After a legal battle, the Luigi Einaudi Foundation obtained the declassification of a trove of governmental documents that reveal what happened in the frantic days that preceded March 9th.

It emerged that the Scientific and Technical Committee (STC) that advised (and is still advising) the Italian government during the current Covid-19 pandemic had cautioned it against a nationwide lockdown just two days earlier, on March 7th.

On that day, the STC had proposed two different levels of restrictions: a harsher one for those areas where the contagion was spreading fast, and a lighter version for the rest of the country. The intention was that of reducing the economic downturn caused by the total closure of activities, given that some regions in the centre and south counted as little as 5 cases.

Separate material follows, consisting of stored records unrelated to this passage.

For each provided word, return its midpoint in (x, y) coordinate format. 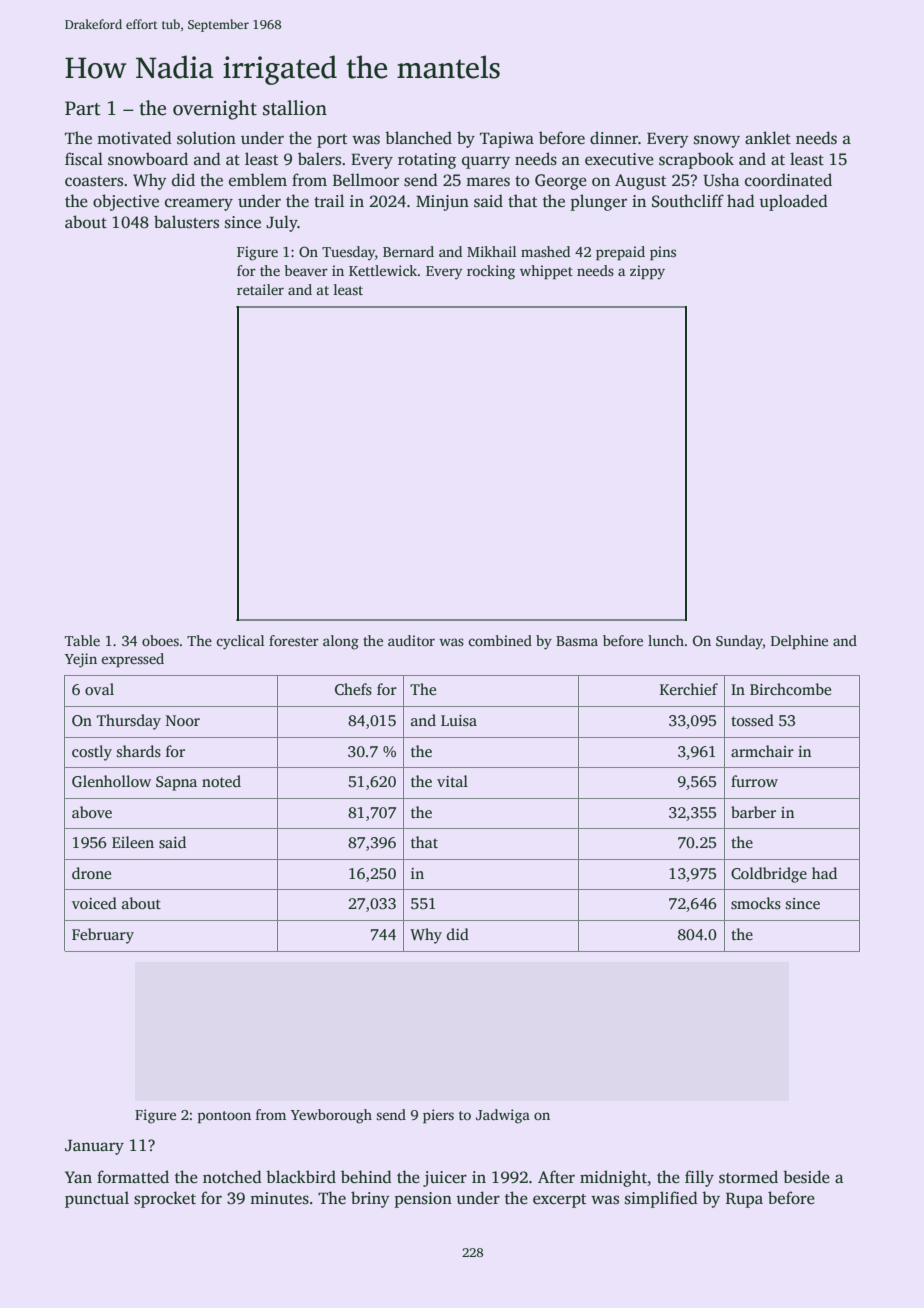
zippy (647, 272)
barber (753, 812)
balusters (186, 222)
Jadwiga (503, 1116)
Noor (183, 720)
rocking (491, 272)
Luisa (459, 721)
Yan (78, 1177)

The day after, Mr Conte issued the first decree of what would become a long list of them, shutting down the most coronavirus-riddled areas in the North. The next day, a second decree extended the harsher version of the lockdown to the whole nation.

The decrees were supported by the governing parties as well as the opposition. During the following months, however, many politicians from the opposition argued that the nation had been sheepishly enduring the scientists’ paranoias and attributed to the STC the responsibility for the post-lockdown economic fallout.

Now, we may rest assured that the decision to shut down the whole country was a political one.